In 2017, she took part in pro-independence protests. In 2022, she agreed to coordinate the National Project on Migration for Sumar, later joining Barcelona en Comú, Catalunya en Comú, and Movimiento Sumar following the general election, under the leadership of Ada Colau and Janet Sanz; Jéssica Albiach, Candela López Tagliafico, and Gemma Tarafa Orpinell; and Yolanda Díaz and Ernest Urtasun. She is currently a member of the coordination committee of Barcelona en Comú.

In 2020 and 2021, she was appointed Spanish Youth Delegate to the Congress of Local and Regional Authorities of the Council of Europe, while also serving as the spokesperson for the Madrid chapter of the nonpartisan association Equipo Europa, which brought her visibility within the Spanish activist scene. As part of her work, she co-directed the short documentary “Empezar de Cero” about homeless strawberry harvesters in Lepe.

In 2022, she was commissioned by the Barcelona Youth Council to contribute to drafting the Pact for the Future as a Delegate in the Youth Caucus of United Cities and Local Governments.

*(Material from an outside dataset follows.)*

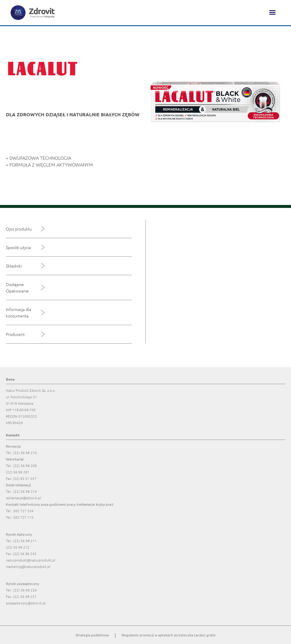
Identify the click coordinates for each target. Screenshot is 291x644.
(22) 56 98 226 (25, 590)
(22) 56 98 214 (25, 491)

In 2021 and 2022, she was recognized as a “Black Voice in Spain” by the Embassy of Spain in the United States. In 2021, she also won the “Messenger of Peace Hero” award from the World Organization of the Scout Movement, and in 2022 she received the “Woman of Europe” award from the European Movement and the European Women’s Lobby.

Known for her work as a researcher and educator, she has spoken in favor of welcoming migrants and refugees arriving through irregular channels in Spain and has supported the Popular Legislative Initiative for Extraordinary Regularization of undocumented migrants in Spain.

== Controversies ==

In 2023, she published a post on "X" opposing Ukraine's accession to the European Union. She stated that "it is not ready in terms of values, governance, or economy. Solidarity yes, suicide no. Thank you."

In February 2025, she publicly proposed creating a racial census and implementing racial quotas in employment in Spain, following the Anglo-Saxon model, aiming to combat inequality faced by Afro-descendants in the country. Shortly after, amid public backlash, she deleted the proposal from her social media accounts.

She is known for using passionate language in her posts, referring to “institutional racism” or asserting that “Spain is a racist country.” On social media, she has also repeatedly emphasized the need to adopt an “anti-racist and decolonial perspective.”

Viviane Ogou has described the New Pact on Migration and Asylum as "racist" on her "X" account.